Alionzo Rutillo Ramos Mariños, Alias "Ruti", el hombre buscado por la justicia argentina acusado de ser el capo narco de la Villa 31, desmintió estos cargos y su supuesta presencia en el país tras ser expulsado el año pasado a Perú.
"Es todo una fábula. Esto no es de ahora. A mi el cartel de narco me lo pone el mismo periodismo o la Policía. Si usted gusta, puede pedir mis antecedentes en Perú: no tengo ni un antecedente. Yo jamás he estado preso acá", afirmó Ramos Mariños al diario Perfil consultado por los cargos en su contra.

En tanto, sobre sus supuestas presencia en el país, a pesar de que tiene prohibido el ingreso, afirmó: "Nada que ver. A mi me soltaron en julio de 2015 y desde esa fecha hasta ahora no he vuelto a ir. No quiero saber nada con Argentina. Menos ahora con esta causa que me están haciendo porque es algo que no tengo nada que ver. Es una causa de 2010 y yo ese año estaba preso. Si hubiese tenido algún impedimento legal no me hubiese podido ir de Argentina. Yo ya pagué todo".
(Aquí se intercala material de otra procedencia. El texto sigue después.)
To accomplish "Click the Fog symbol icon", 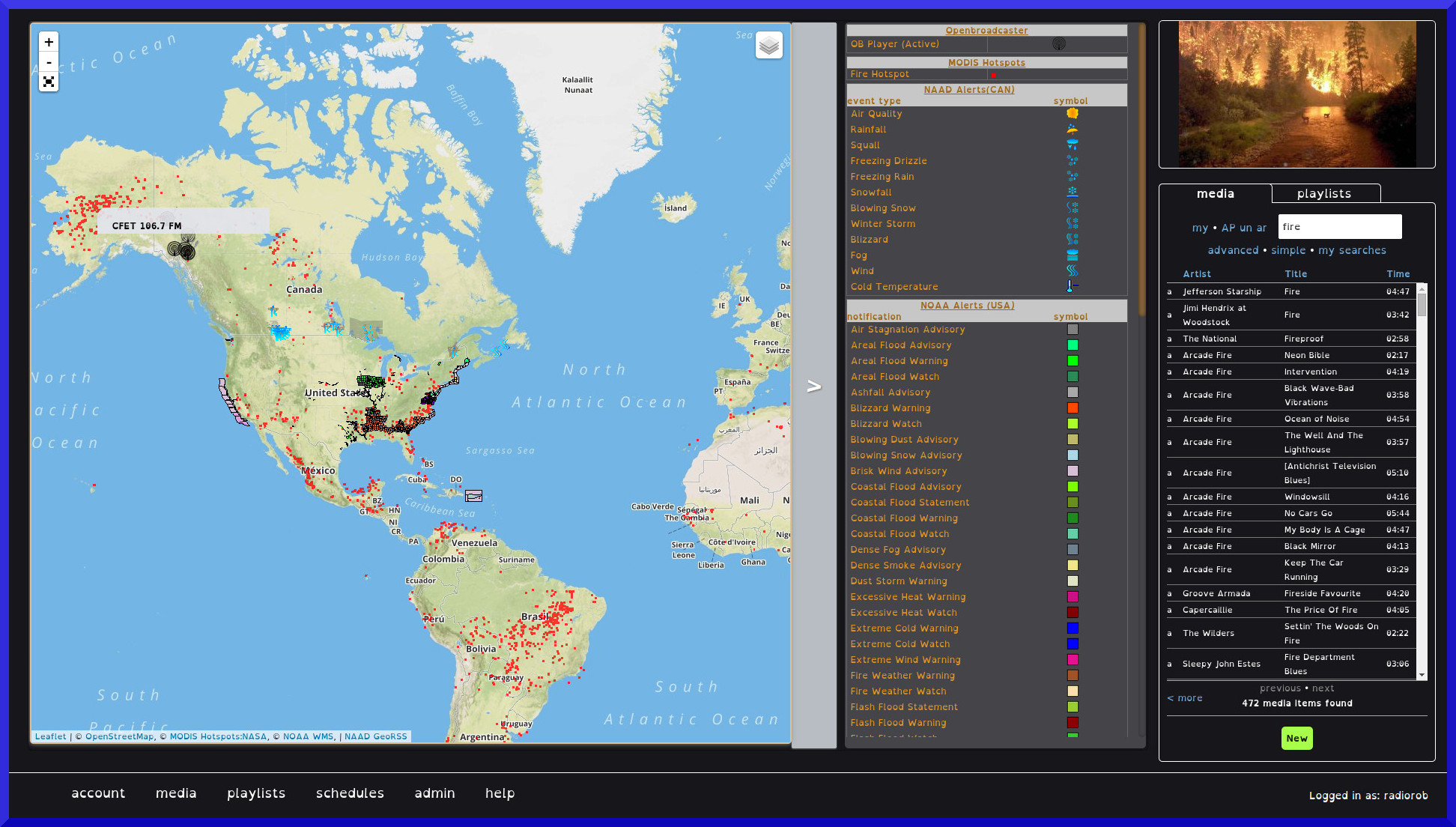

Sin embargo, el sindicado narco se mostró preocupado por el pedido de captura. "Es que si a mi me ponen la captura internacional me detienen acá, me llevan a la Argentina y listo. Porque yo allá no soy creíble para la Justicia. Usted lo sabe muy bien. Pero yo no me he movido para nada. Y si me detienen, ¿usted cuántos años cree que me van a dar? Me van a tomar como reincidente. Ya ahora, en primera instancia, rechazaron la exención de prisión que presentó mi abogado. Ellos dicen que tengo artimañas para entrar y salir de Argentina. Dicen artimañas pero ellos tienen que probar lo que dicen con hechos. La duda siempre favorece al reo pero en Argentina eso no pasa".

Por último, volvió a negar que sea un capo narco. "Nada que ver. Yo no tengo nada que ver en esas cosas. Las cosas del pasado las pagué. Ya pagué lo que me armaron y ya está. Además, si fuese un capo narco no hubiese trabajado en la cárcel cuando estuve detenido. Trabajaba en el baño, limpiaba y con eso compraba algunas cosas. Yo no viví bien. Esos detalles son importantes para que ustedes vean que no era un capo narco. No he tenido ni visitas en la cárcel. Yo estuve abandonado, tirado. La verdad es que he pasado necesidades. ¿Cómo puede ser que siendo un jefe narco como dicen estuve tirado en la cárcel? Un jefe narco jamás va a estar tirado y no va a estar trabajando para comida o sus útiles de cocina. Esas son cosas mediáticas. ¡Qué jefe narco si no he tenido ni para comer! Para mi un jefe narco es alguien que está bien, que tiene plata, que no le falta nada".

Ramos Mariños fue condenado en Argentina a 18 años de prisión por la masacre en la procesión del Bajo Flores, ocurrida en en octubre de 2005, que dejó un saldo de cinco muertos. En julio del año pasado fue expulsado del país por la Ley de Extrañamiento (25.871)
y desde entonces -según cuenta- vive en la ciudad de Lima, donde asegura tener un comercio que vende zapatos y ropa.

Distintos testigos encubiertos, que declararon en el marco de una causa que se tramita en el juzgado federal de Sergio Torres y que investiga el entramado mafioso en la venta de drogas de la villa de Retiro, aseguran que Ruti seguiría al frente de todo y que incluso habría regresado al país pese a que tiene una prohibición perpetua. Por eso, hace quince días la justicia ordenó su captura nacional y aguarda para que el pedido también tenga alcance internacional.